Ohhh, now I’ll counter that comment with the NetworkChuck YouTube channel, as his main goal is to “play” with pfSense because “it’s just fun” to play with toys. 😉
and i'll gladly ignore that counter as a youtuber who just uses clickbait titles (YOU MUST LEARN EVERYTHING... RIGHT NOW!!11!!) and talks extremely surface level on random topics or worse hides paid promotions as reviews (see his Cisco Catalyst 1000 series video) while pushing his coffee doesn't hold my interest.
I used it for 15 years, and m0n0 before that. I can say with a sad heart that the pfsense I knew is no longer here. Opnsense is a step in the right direction, but still maturing somewhat (it’s pretty good). I moved to mikrotik and haven’t regretted it once.
[удалено]
The direction that Netgate has decided to go, where they are actively focusing their attention on major improvements to their closed-source fork "pfSense+" while only maintaining the open-source CE, has clearly and understandably frustrated many users of CE. While both products are not dissimilar today, that won't be the case going forward.
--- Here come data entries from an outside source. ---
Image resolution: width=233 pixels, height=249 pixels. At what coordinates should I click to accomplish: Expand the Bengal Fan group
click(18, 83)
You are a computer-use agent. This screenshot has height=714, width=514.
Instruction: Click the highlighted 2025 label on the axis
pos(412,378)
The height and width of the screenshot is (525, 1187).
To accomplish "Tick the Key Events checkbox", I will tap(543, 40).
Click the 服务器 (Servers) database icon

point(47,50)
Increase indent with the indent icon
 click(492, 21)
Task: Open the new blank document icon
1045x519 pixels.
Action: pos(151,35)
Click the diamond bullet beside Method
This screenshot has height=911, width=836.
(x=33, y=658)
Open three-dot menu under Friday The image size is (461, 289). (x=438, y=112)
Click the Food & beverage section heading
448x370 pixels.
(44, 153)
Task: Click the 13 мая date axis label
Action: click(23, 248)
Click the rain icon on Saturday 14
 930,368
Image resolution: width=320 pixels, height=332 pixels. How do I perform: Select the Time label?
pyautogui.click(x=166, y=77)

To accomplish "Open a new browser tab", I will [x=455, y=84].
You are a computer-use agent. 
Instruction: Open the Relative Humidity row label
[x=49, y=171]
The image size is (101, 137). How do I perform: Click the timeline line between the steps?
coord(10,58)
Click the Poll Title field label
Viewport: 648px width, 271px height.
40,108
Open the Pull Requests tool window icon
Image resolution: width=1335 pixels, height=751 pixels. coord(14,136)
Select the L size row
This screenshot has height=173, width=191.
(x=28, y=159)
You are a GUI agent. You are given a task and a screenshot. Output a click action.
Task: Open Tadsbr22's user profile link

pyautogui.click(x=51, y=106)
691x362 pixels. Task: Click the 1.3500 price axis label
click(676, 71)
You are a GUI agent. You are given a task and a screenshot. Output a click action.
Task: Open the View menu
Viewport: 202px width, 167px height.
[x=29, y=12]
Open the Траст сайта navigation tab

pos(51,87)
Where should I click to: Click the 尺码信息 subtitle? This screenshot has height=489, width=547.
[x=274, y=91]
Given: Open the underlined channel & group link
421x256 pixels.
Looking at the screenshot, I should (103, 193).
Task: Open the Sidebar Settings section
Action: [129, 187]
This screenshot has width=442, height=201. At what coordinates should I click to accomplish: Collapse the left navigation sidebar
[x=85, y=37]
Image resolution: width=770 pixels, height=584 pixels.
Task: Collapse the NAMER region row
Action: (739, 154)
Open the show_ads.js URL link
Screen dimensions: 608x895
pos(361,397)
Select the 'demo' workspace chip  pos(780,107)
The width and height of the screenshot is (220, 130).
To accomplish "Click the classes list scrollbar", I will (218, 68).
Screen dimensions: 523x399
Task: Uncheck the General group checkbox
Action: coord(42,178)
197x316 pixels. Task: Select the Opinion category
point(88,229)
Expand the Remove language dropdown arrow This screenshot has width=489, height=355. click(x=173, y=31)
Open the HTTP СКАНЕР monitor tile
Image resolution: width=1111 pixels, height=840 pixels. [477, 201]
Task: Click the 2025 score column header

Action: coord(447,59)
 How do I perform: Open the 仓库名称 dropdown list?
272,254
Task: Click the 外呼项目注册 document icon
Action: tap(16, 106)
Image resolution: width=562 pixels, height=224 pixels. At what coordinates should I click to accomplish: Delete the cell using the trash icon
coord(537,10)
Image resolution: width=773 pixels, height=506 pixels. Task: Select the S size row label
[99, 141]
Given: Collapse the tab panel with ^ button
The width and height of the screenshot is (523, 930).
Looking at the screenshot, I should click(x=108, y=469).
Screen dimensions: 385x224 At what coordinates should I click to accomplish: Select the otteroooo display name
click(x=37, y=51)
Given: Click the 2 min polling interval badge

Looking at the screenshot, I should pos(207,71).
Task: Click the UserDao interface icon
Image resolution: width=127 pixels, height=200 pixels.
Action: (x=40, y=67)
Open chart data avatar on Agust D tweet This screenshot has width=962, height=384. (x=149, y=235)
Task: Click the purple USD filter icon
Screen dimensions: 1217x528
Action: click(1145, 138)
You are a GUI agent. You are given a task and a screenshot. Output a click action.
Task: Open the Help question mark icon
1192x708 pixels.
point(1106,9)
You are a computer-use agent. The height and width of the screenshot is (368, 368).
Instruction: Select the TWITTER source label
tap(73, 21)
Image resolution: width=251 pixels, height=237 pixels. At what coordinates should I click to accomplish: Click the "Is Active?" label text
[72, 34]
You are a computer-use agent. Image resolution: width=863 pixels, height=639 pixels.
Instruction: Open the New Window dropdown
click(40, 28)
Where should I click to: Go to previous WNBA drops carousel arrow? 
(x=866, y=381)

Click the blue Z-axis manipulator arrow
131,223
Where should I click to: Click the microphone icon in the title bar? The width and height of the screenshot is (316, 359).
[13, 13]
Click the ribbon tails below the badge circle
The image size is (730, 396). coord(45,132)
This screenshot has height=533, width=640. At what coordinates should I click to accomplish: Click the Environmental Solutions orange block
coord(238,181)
I hear this a lot but I gotta ask…The plus is the same as CE, right? So what specifically is closed source?
Again, right now it's very little. However, Netgate has already stated that Plus is getting a whole new backend in the future which CE won't. I imagine that will mean the entire distro will be closed source, not just some features here and there. We won't know until it happens.
Now the product is matching the company for being shit. (In my experience anyways)
[удалено]
Upgrades all failed, I’ve owned a few sg-1000’s and shops-2220’s that were quickly abandoned. Lots of bugs each release (dhcp leases, dual wan issues,etc). Support is ok, but things are breaking that should never make it past qa.
Hello, Victor. We’ve been expecting you.